▶ [Materials provided]:
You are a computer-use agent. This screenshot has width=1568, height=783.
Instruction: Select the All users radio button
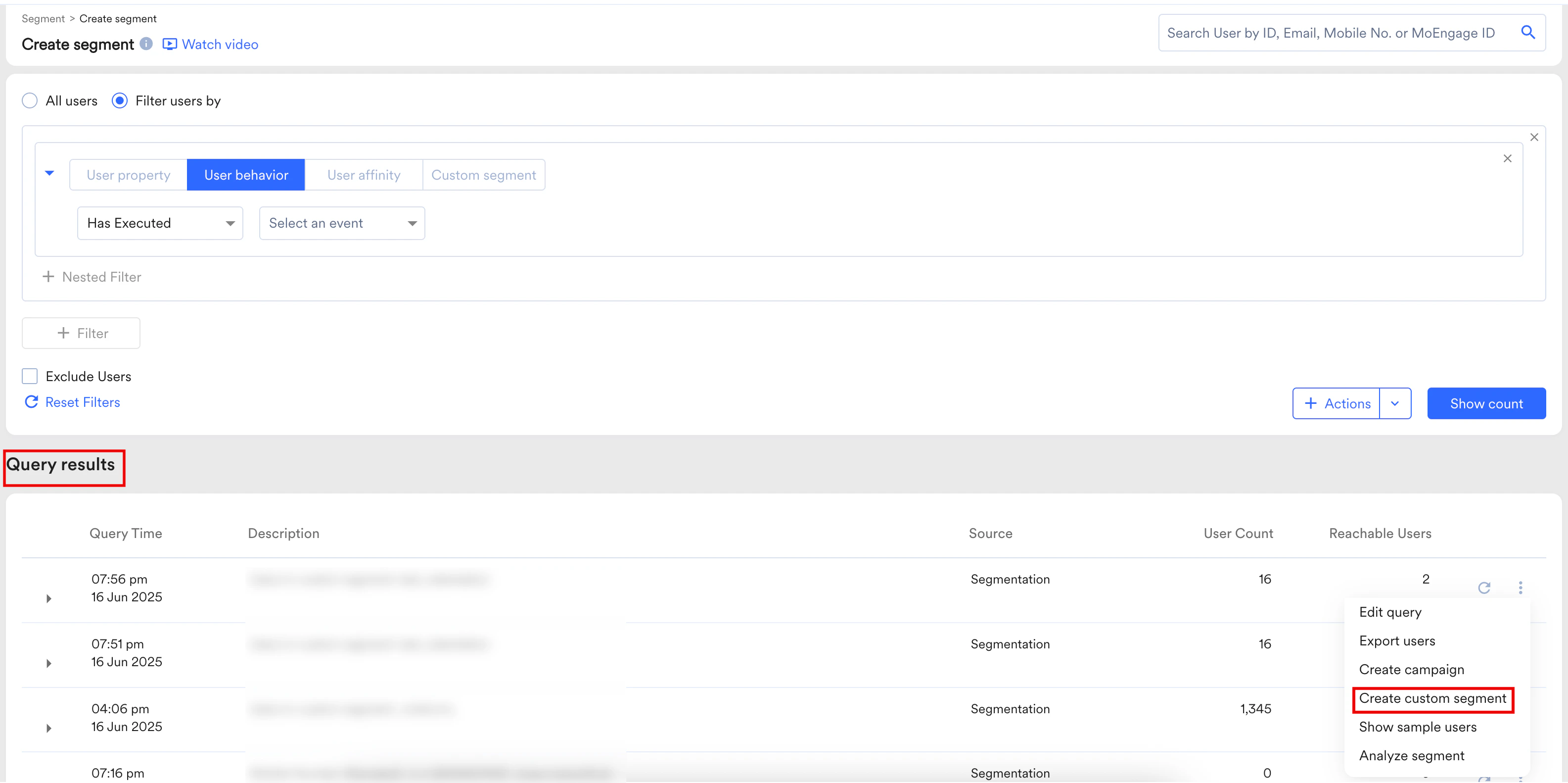[x=30, y=100]
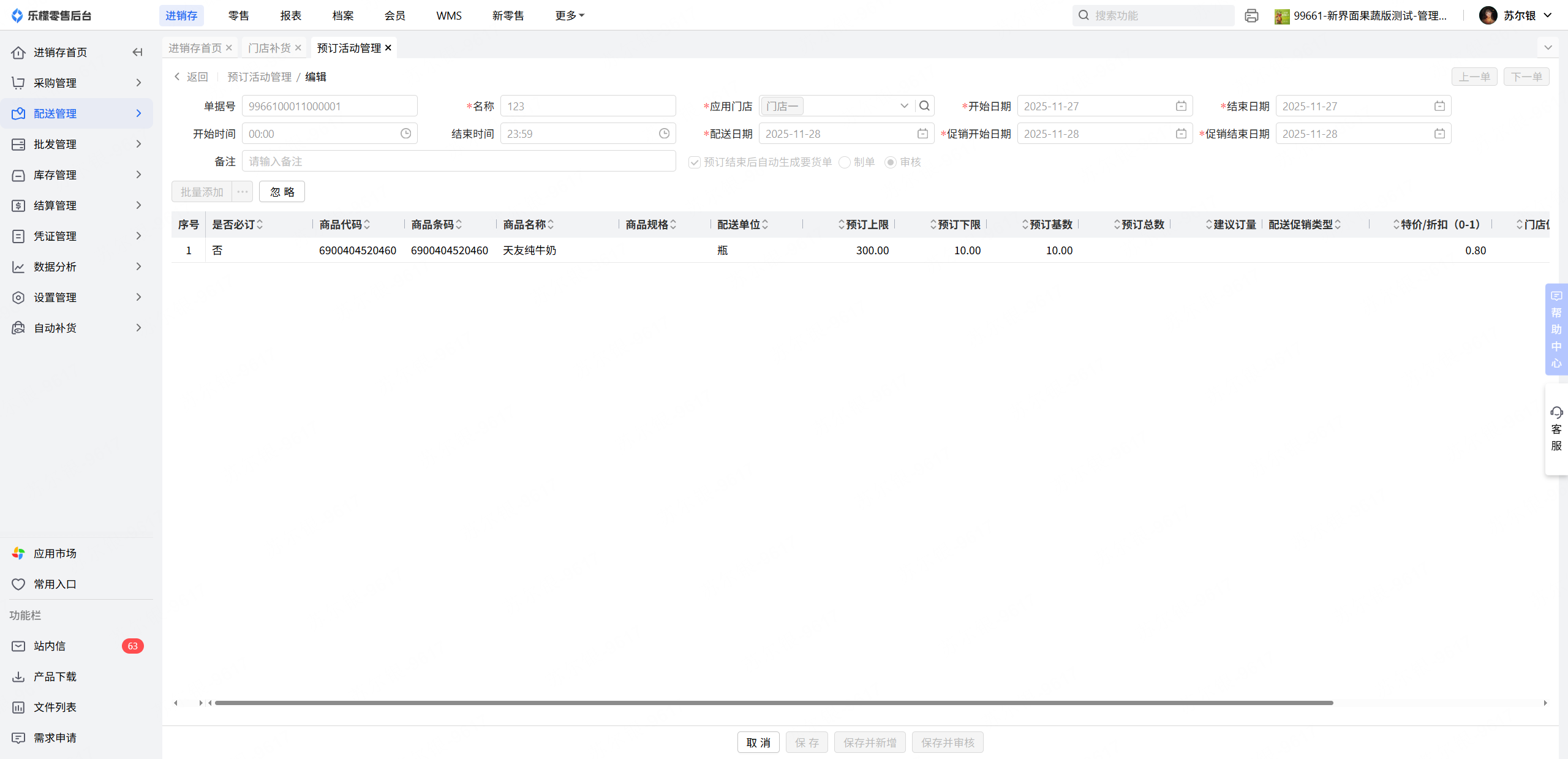Image resolution: width=1568 pixels, height=759 pixels.
Task: Select the 审核 radio button
Action: click(891, 162)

▶ [Exercise description]: Any images must be left out; transcribe the rest of the material exactly.

▶ [Completed task]:
You are a computer-use agent. This screenshot has width=1568, height=783.
Instruction: Select the All users radio button
[x=30, y=100]
Image resolution: width=1568 pixels, height=759 pixels.
Task: Select the 审核 radio button
Action: click(891, 162)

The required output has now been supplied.